Estados Unidos volvió a pedir informaciones sobre los subsidios que concede el gobierno brasileño a la agricultura. Les preocupa en especial el respaldo ofrecido a las cadenas productivas de maíz, trigo y arroz a través de programas de subsidios a la distribución de la producción. El principal es el Programa de Distribución del Producto (PEP), que subsidia el flete en las regiones de logística más difíciles, como Mato Grosso.
La semana pasada, durante la reunión del Comité de Agricultura de la Organización Mundial de Comercio (OMC) en Ginebra, los estadounidenses pidieron datos sobre volumen y valores exportados vía PEP en los últimos años.
Ese pedido tiene un objetivo claro de presionarnos para, que demos una respuesta en la OMC. Podemos no llegar a ese punto, pero la presión es fuerte, dijo una fuente del ministerio de Agricultura. Según esa voz, hubo cerca de 240 avisos de PEP para exportación en los últimos cuatro años.
A pesar de que el pedido de información no es una novedad, existe en el gobierno una preocupación por el exceso de maíz en esta cosecha. De acuerdo con el último relevamiento de la cosecha de la Compañía Nacional de Abastecimiento (Conab), el país producirá un volumen record de 76 millones de toneladas en 2013, 4 millones más que el año pasado. En contrapartida, la estatal proyecta una caída de las exportaciones, de 22 millones a 15 millones de toneladas. La expectativa es que los stocks de pasaje lleguen a 15,5 millones de toneladas.
Para enfrentar el tema, el gobierno analizaba realizar una licitación de PEP para la distribución de 4 millones de toneladas de Mato Grosso a un costo estimado en R$ 1.000 millones. Fuentes informaron que la propia Secretaría de Relaciones Internacionales del ministerio de Agricultura desestimó la sugerencia.

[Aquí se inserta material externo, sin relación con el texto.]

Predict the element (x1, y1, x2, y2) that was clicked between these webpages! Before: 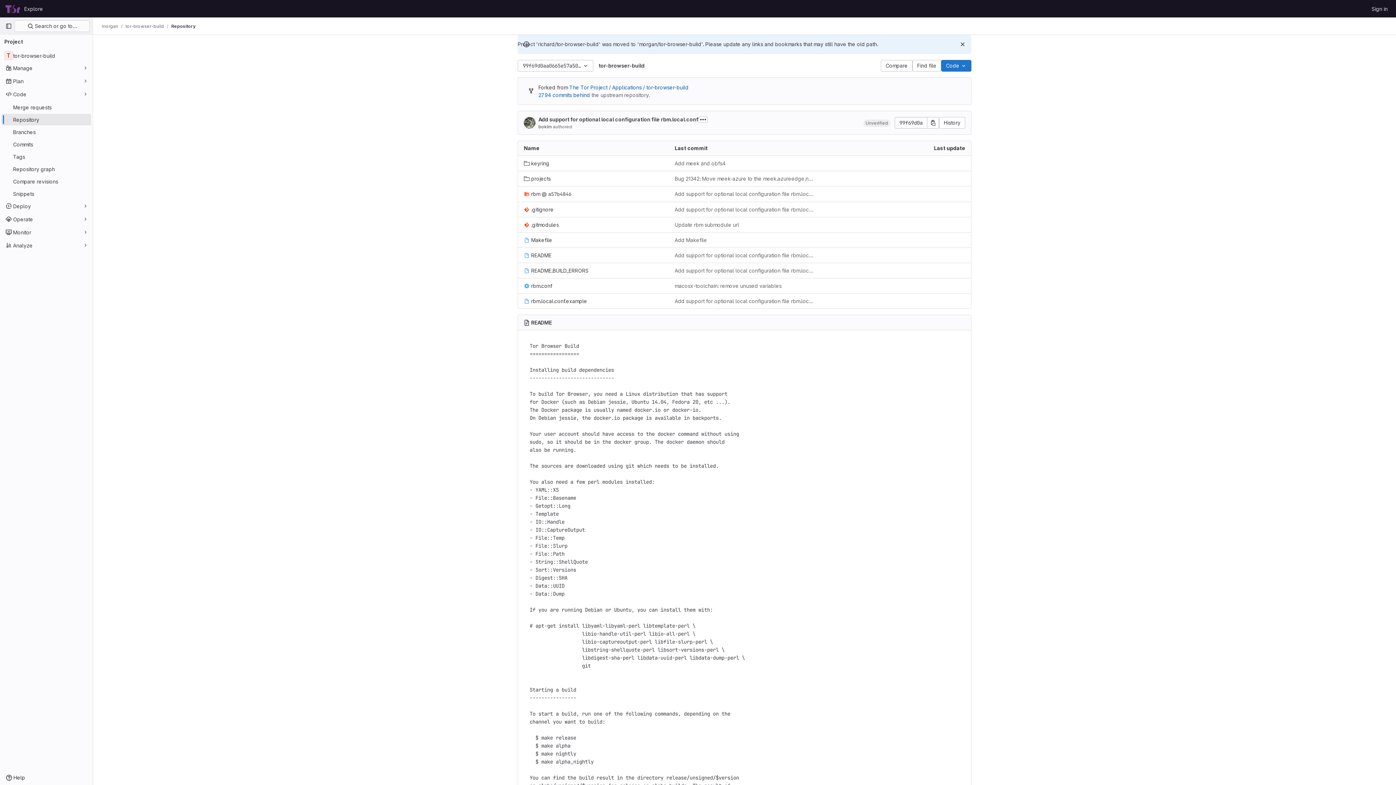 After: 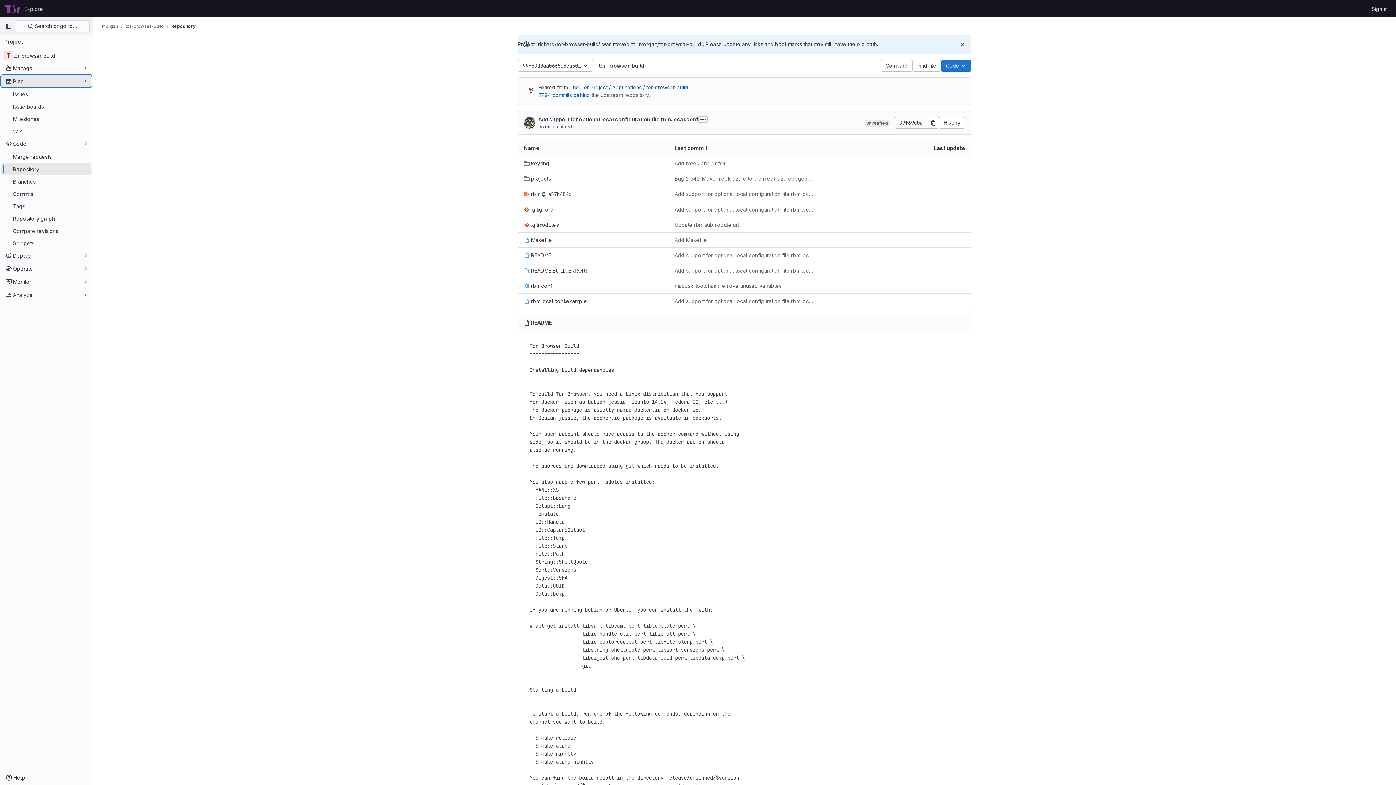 Action: bbox: (1, 75, 91, 86) label: Plan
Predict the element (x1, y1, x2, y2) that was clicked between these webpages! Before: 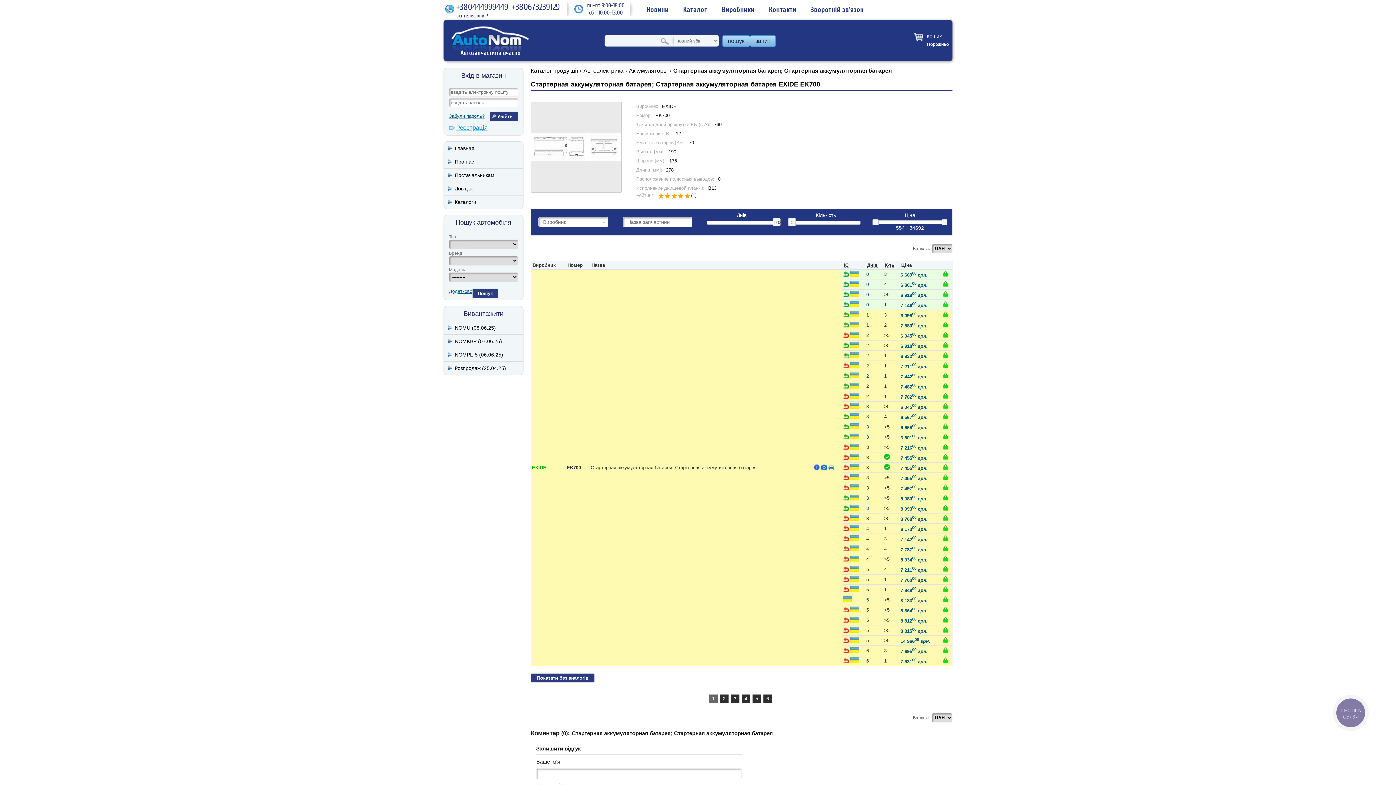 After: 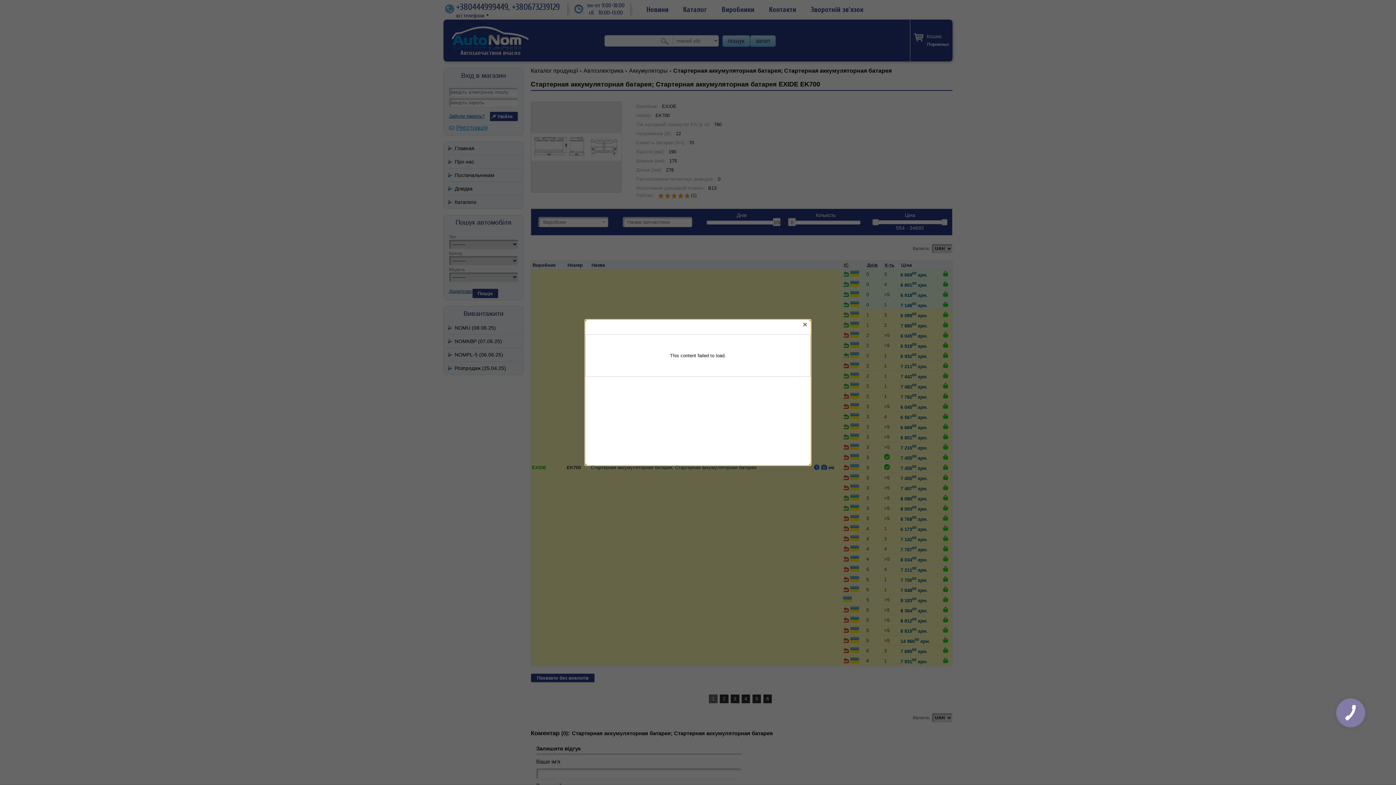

En respuesta a cuestionamientos anteriores, Agricultura explicó que el mecanismo sirve solamente para cumplir la ley de Precios Mínimos, evitando el exceso de producto en el país y la caída de los precios. Al mismo tiempo, Estados Unidos se queja por los subsidios, con el argumento de que el PEP representa una ayuda financiera a la exportación, garantizando un precio competitivo en el exterior, lo que estaría prohibido.
El secretario de Relaciones Internacionales de Agronegocios del ministerio de Agricultura, Célio Porto, negó que el gobierno esté preocupado por el pedido. No es la primera vez que somos cuestionados en esa área y siempre probamos que no hay nada raro. Los americanos no están preocupados con el maíz y sí con el trigo y el arroz, y estamos juntando la documentación para entregarla en la próxima reunión que será en Ginebra el día 26, dijo Porto.
El gobierno federal, a través de la Compañía Nacional de Abastecimiento (Conab) informó que, entre 2008 y 2010, se realizaron 43 avisos de PEP de maíz, con negociación de 16 millones de toneladas y subsidio por R$ 1.500 millones. En 2011 y 2012 no se realizaron subastas del PEP para maíz porque el grano se ubica encima de los precios mínimos. En el caso del arroz, se realizaron 21 avisos a través del PEP entre 2010 y 2011, que movieron 1,6 millones de toneladas y consumieron R$ 200 millones.